Document segment:
The womb recipient, who does not want to be named, had the transplant in an operation that went on for just over nine hours at Churchill Hospital in Oxford in early February.
Professor Richard Smith, one of the lead surgeons, said the experience had been “quite remarkable” as he explained the operation was a “massive success” and the plans for IVF are on track.
The 34-year-old recipient, who lives in England, has been keeping embryos due to having plans to go through IVF later on in the year.
Professor Smith, consultant gynaecological surgeon at Imperial College London, added: “It was incredible. I think it was probably the most stressful week in my surgical career but also unbelievably positive. The donor and recipient are over the moon.”
He said he felt “emotional about it all”, adding that, during the “first consultation with the recipient post-op, we were all almost in tears”.
He is “really happy” the donor is “completely back to normal” after the operation, he added, explaining the surgery involved more than 30 staff.
“The recipient is, after her big op, doing really well on her immunosuppressive therapy and looking forward to hopefully having a baby,” Professor Smith explained.
The transplant cost of around £25,000 was paid for by donations to the charity Womb Transplant UK. Surgeons and medical staff involved in the transplant were not paid for their time.
Isabel Quiroga, another lead surgeon involved in the transplant, who is a consultant surgeon at the Oxford Transplant Centre, said she felt “extremely proud of what we’ve achieved and desperately happy for her”.
Ms Quiroga added: “She was absolutely over the moon, very happy and is hoping that she can go on to have not one but two babies. Her womb is functioning perfectly and we are monitoring her progress very closely.”

Excerpted records:
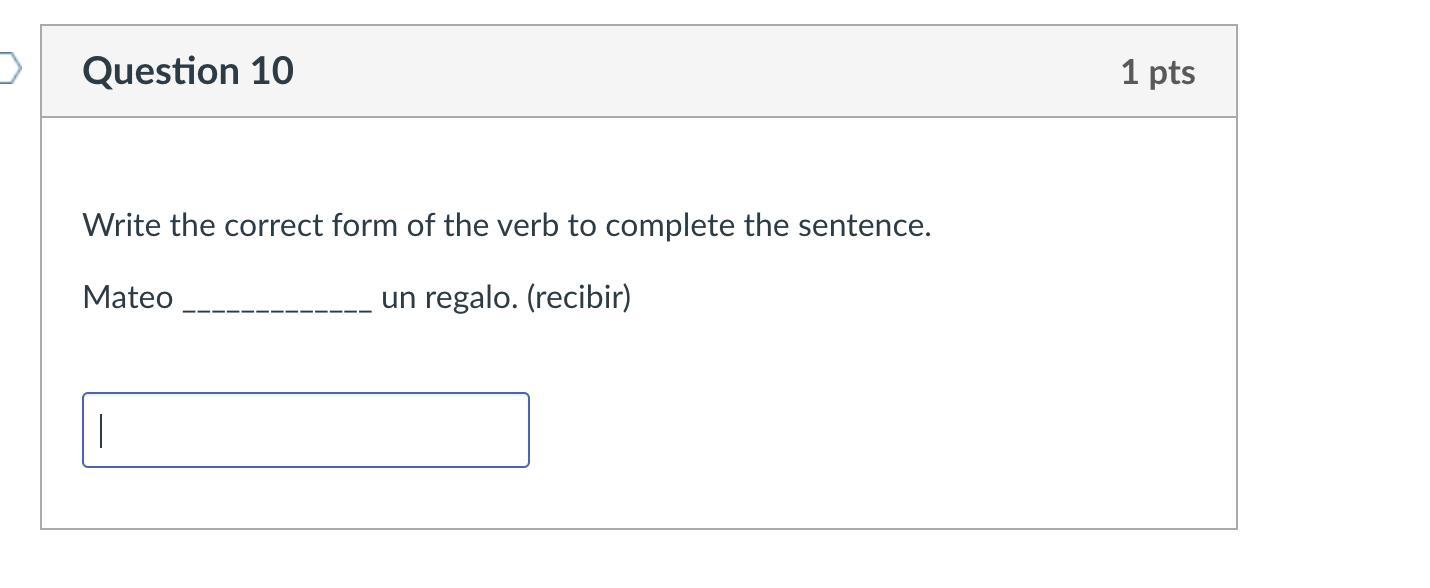
Task: Click the "Question 10" heading
Action: 188,71
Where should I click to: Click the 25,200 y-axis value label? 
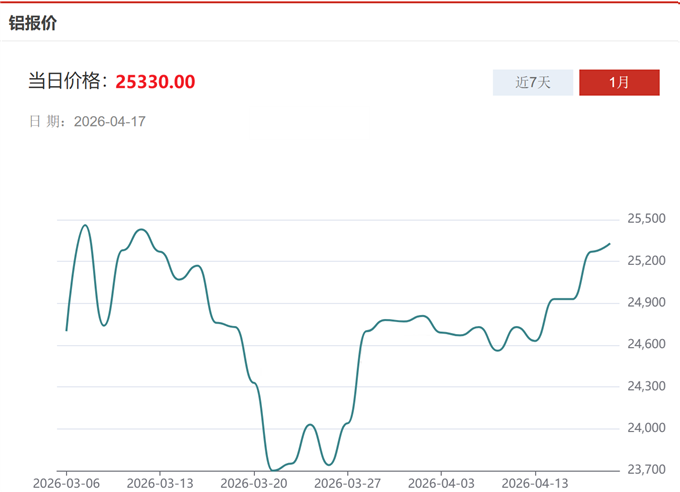pos(646,261)
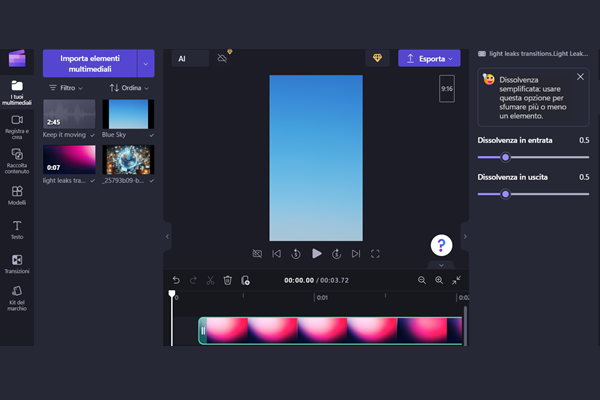Delete clip with the trash icon
This screenshot has height=400, width=600.
point(228,281)
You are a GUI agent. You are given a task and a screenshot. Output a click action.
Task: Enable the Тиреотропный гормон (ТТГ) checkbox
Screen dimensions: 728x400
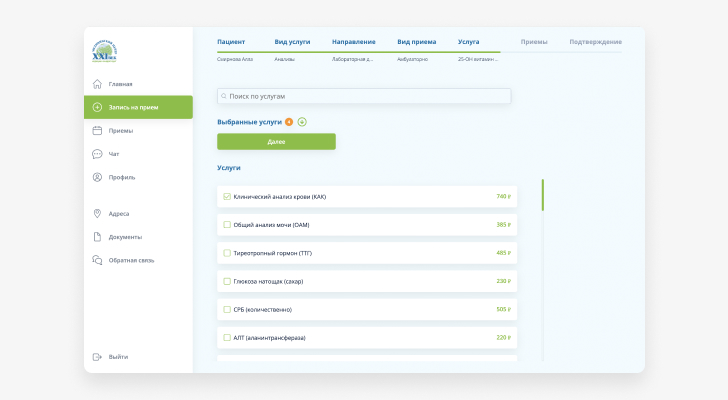pyautogui.click(x=227, y=253)
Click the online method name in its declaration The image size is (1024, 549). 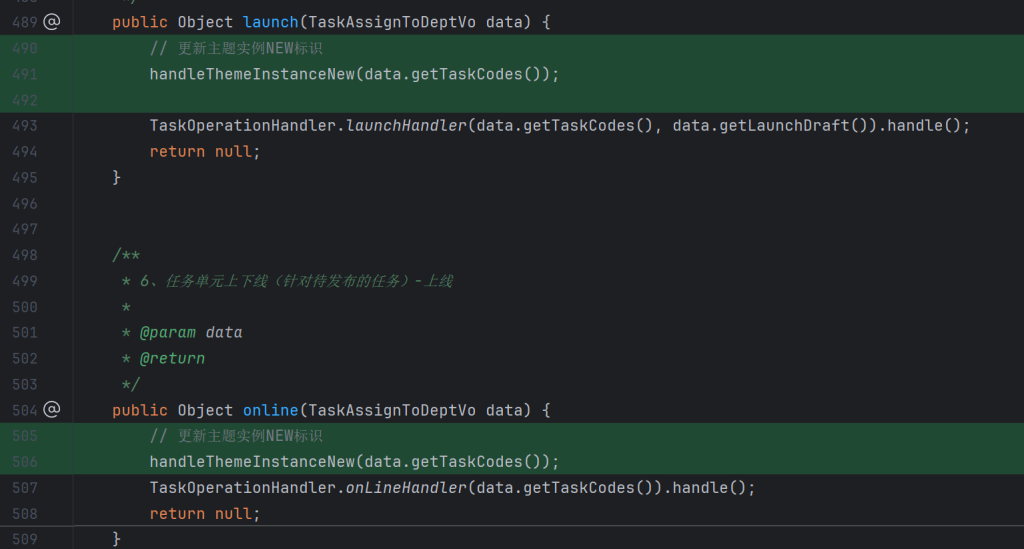pos(270,410)
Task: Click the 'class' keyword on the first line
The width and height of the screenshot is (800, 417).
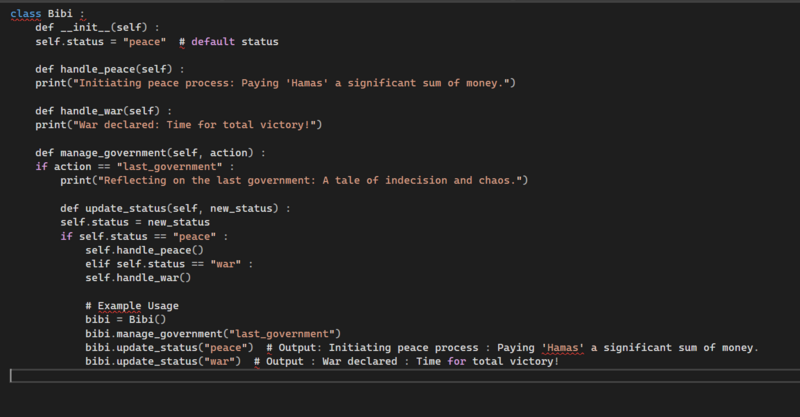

Exercise brief:
Print the stretch of the womb transplant text from "He said he felt" through "than 30 staff." word for word.

Response for this exercise:
He said he felt “emotional about it all”, adding that, during the “first consultation with the recipient post-op, we were all almost in tears”.
He is “really happy” the donor is “completely back to normal” after the operation, he added, explaining the surgery involved more than 30 staff.